## START EXTRACT PROVIDED
# Are the spokes the same length?



## Mattyknacks (Jan 30, 2007)

I was wondering if the spokes on a given wheel were all the same length or if the rear cassette side or the front disc side spokes are shorter to compensate for the dish. The reason I ask is that I am a large guy (310 pounds) and I ride on a set of Mavic Speedcity rims, and was told to expect trouble. I wanna hunt down some spare spokes, since they are spokes that some shops do not carry. Are they all the same length on my wheels, or do I need several different sizes?

Thanks

Matty in Brooklyn


----------



## filtersweep (Feb 4, 2004)

The lacing ultimately determines the spoke length- ie 3X will be longer than 2X, and radial are shortest, for obvious reasons. I don't think dish is significant enough to affect length, since I have redished wheels for use on my fixed gear without trouble. But your wheels use such non-standard spokes that you might as well ask your LBS. Your spokes should all be 2X, correct? My guess is they are all the same.



Mattyknacks said:


> I was wondering if the spokes on a given wheel were all the same length or if the rear cassette side or the front disc side spokes are shorter to compensate for the dish. The reason I ask is that I am a large guy (310 pounds) and I ride on a set of Mavic Speedcity rims, and was told to expect trouble. I wanna hunt down some spare spokes, since they are spokes that some shops do not carry. Are they all the same length on my wheels, or do I need several different sizes?
> 
> Thanks
> 
> Matty in Brooklyn


----------



## John Nelson (Mar 10, 2006)

You may need as many as three different spoke lengths. One length for the front wheel, one for the rear drive side, and one for the rear non-drive side. As filter says, check with the wheel manufacturer or your LBS. There are some web sites that compute spoke length for you, but I don't remember any at the moment. I'll bet google can find them.


----------



## bopApocalypse (Aug 30, 2006)

the spoke calculator with the biggest list of rims, etc...
http://www.damonrinard.com/spocalc.htm
(don't know if they've got the speedcity's)

DT Swiss's looks nice, but doesn't have as many rims/hubs
http://www.dtswiss.com/spokescalc/Calculator.aspx


----------



## Mark McM (Jun 18, 2005)

Mattyknacks said:


> I was wondering if the spokes on a given wheel were all the same length or if the rear cassette side or the front disc side spokes are shorter to compensate for the dish. The reason I ask is that I am a large guy (310 pounds) and I ride on a set of Mavic Speedcity rims, and was told to expect trouble. I wanna hunt down some spare spokes, since they are spokes that some shops do not carry. Are they all the same length on my wheels, or do I need several different sizes?


According to the Mavic technical manual, the current Speedcity wheels use 299mm spokes both front and rear, drive-side and non-drive side. The '04 and '05 Speedcity wheels used 300 mm spokes all around.


----------



## filtersweep (Feb 4, 2004)
## END EXTRACT PROVIDED
## START RECORDS PROVIDED
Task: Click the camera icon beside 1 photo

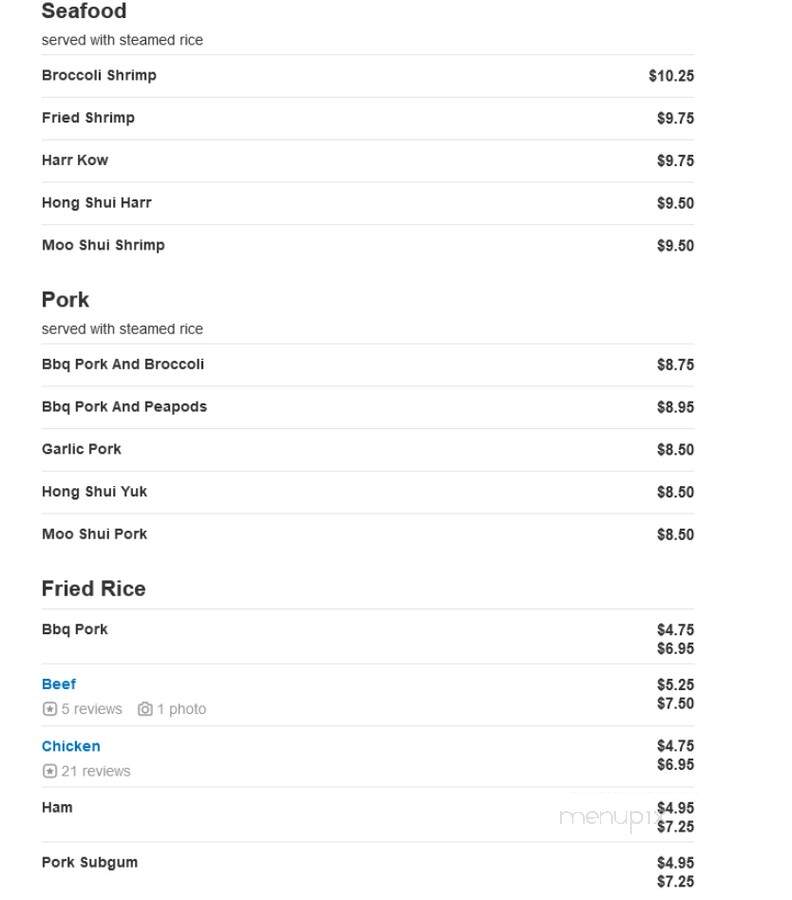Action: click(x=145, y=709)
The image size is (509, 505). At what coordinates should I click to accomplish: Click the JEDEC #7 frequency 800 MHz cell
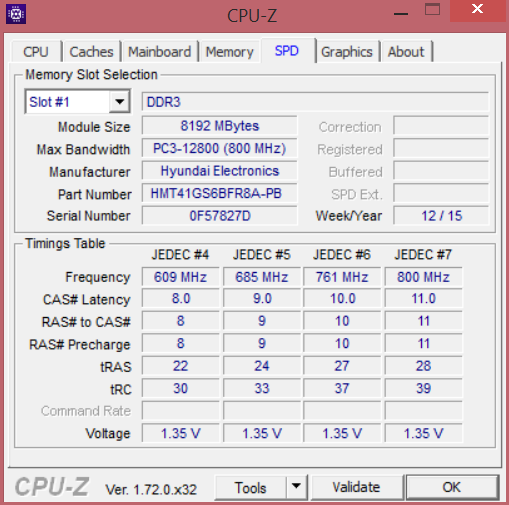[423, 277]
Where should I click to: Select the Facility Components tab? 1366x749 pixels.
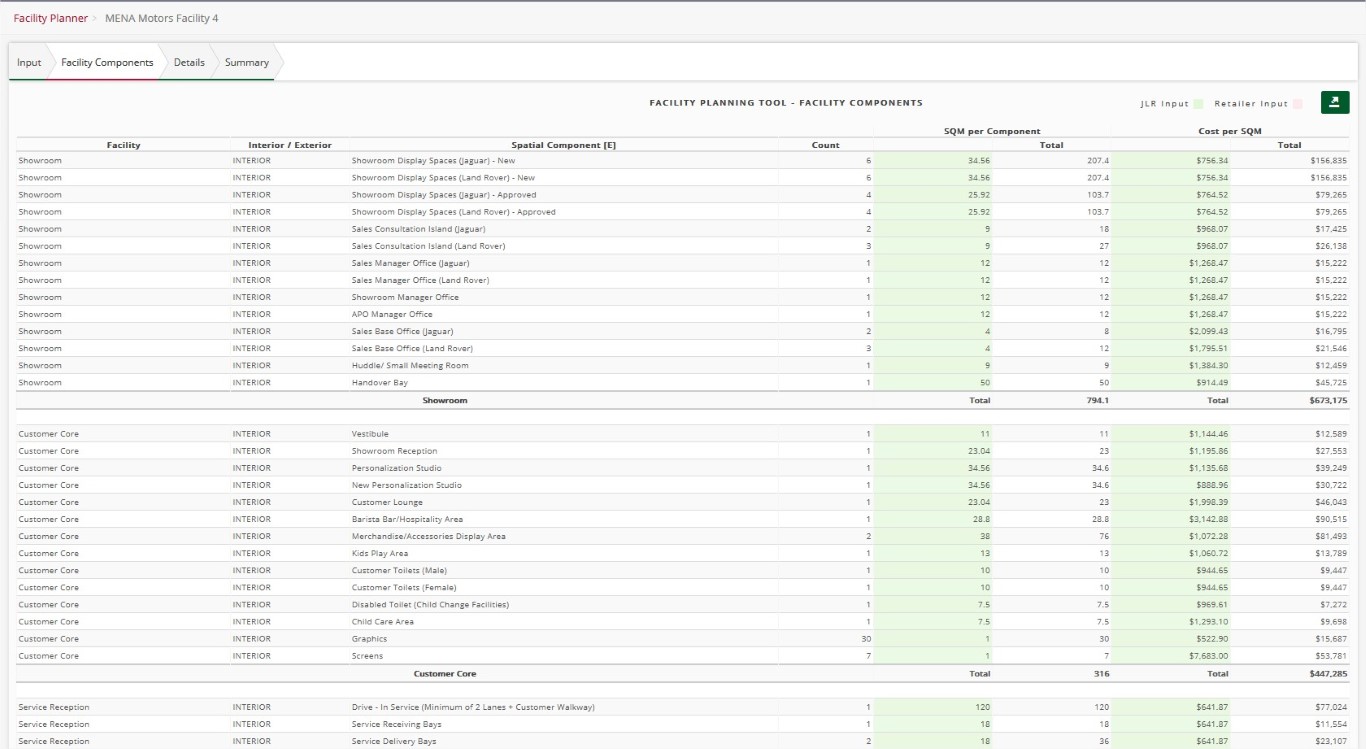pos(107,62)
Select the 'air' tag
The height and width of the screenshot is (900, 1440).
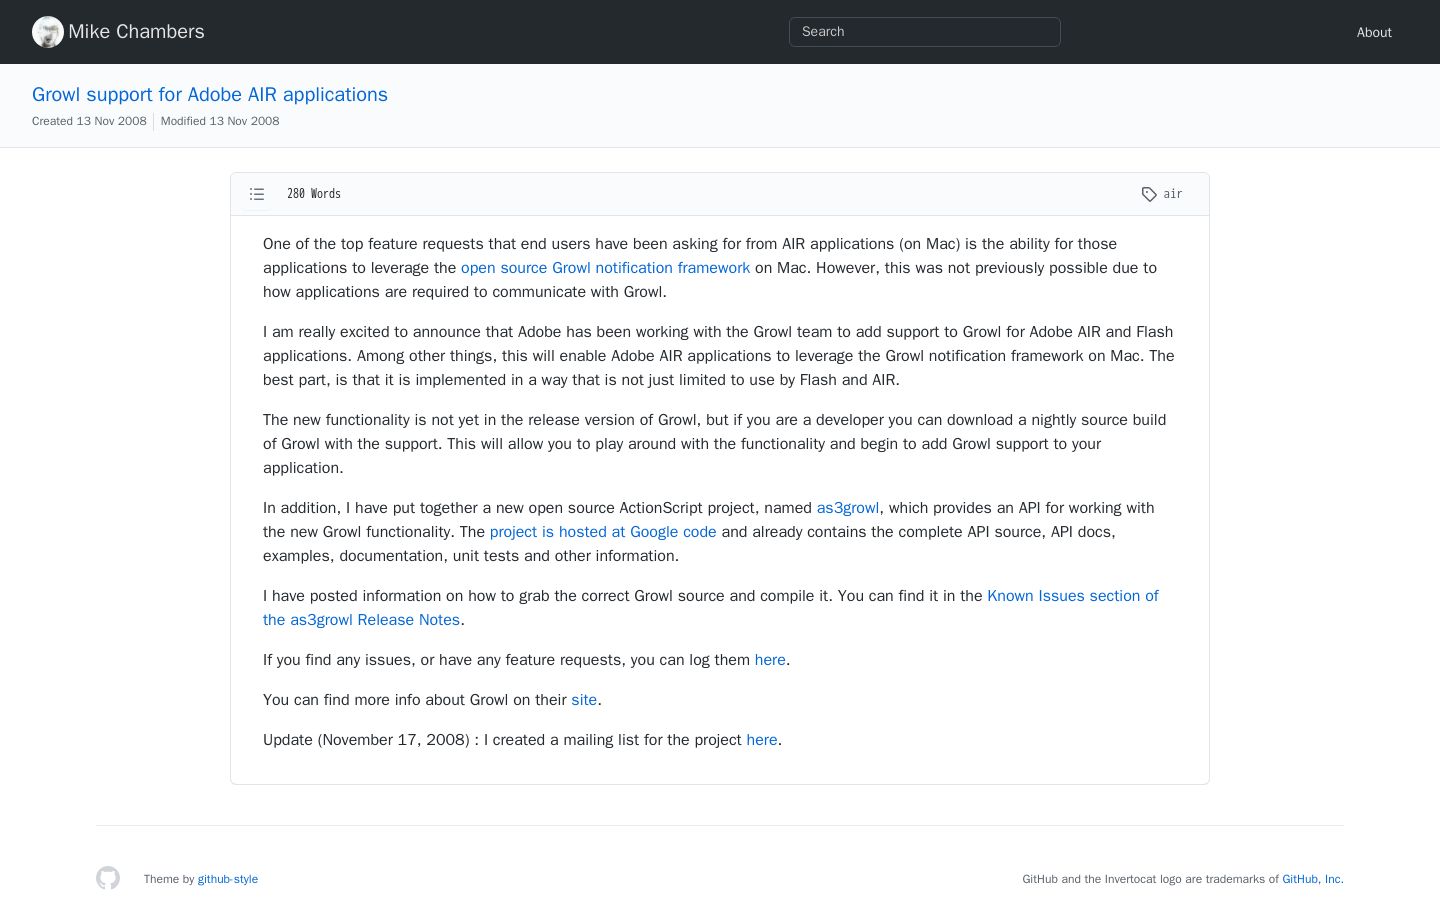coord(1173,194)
## END RECORDS PROVIDED
▶ [DIRECTIVES]:
A – In the spoke-length thread, what spoke length did the '04 and '05 Speedcity wheels use?
B – Please copy the spoke-length thread from "## bopApocalypse (Aug" to "got the speedcity's)", swapping "biggest" for "largest".

▶ [EXPECTED OUTPUTS]:
A – They used 300 mm spokes all around.

B –
## bopApocalypse (Aug 30, 2006)

the spoke calculator with the largest list of rims, etc...
http://www.damonrinard.com/spocalc.htm
(don't know if they've got the speedcity's)